> **How to complete this task**
Here is a block of entries. Write out its lines exactly, from the first through the one containing "You are a computer-use".

> **Material to process**
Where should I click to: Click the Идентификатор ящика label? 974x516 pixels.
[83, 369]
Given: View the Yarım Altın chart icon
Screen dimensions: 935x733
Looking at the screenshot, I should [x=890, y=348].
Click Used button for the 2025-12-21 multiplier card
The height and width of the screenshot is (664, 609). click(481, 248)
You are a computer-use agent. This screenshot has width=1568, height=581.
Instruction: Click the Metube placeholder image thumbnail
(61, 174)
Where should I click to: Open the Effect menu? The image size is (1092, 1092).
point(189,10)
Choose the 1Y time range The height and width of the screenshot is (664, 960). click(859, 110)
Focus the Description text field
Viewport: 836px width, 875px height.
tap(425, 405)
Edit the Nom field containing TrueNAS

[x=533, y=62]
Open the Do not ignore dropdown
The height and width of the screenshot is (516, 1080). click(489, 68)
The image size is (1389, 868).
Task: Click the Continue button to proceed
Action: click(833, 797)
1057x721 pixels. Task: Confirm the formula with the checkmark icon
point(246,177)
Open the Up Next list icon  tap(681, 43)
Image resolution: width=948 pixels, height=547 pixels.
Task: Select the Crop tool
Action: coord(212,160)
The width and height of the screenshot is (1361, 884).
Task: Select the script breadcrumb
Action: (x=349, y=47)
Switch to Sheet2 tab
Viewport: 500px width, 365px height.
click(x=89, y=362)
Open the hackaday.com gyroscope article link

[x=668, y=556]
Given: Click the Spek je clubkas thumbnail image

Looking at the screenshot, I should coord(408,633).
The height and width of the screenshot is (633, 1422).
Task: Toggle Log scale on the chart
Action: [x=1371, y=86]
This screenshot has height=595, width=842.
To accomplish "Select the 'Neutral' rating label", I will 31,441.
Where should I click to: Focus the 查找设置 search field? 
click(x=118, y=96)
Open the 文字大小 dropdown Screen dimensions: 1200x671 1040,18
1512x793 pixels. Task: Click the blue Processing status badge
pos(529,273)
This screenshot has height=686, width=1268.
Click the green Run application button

> **Answer to this exercise**
Where should I click to: Click the Идентификатор ящика label? 974x516 pixels.
[83, 369]
Given: View the Yarım Altın chart icon
Screen dimensions: 935x733
Looking at the screenshot, I should [x=890, y=348].
Click Used button for the 2025-12-21 multiplier card
The height and width of the screenshot is (664, 609). click(481, 248)
You are a computer-use agent. This screenshot has width=1568, height=581.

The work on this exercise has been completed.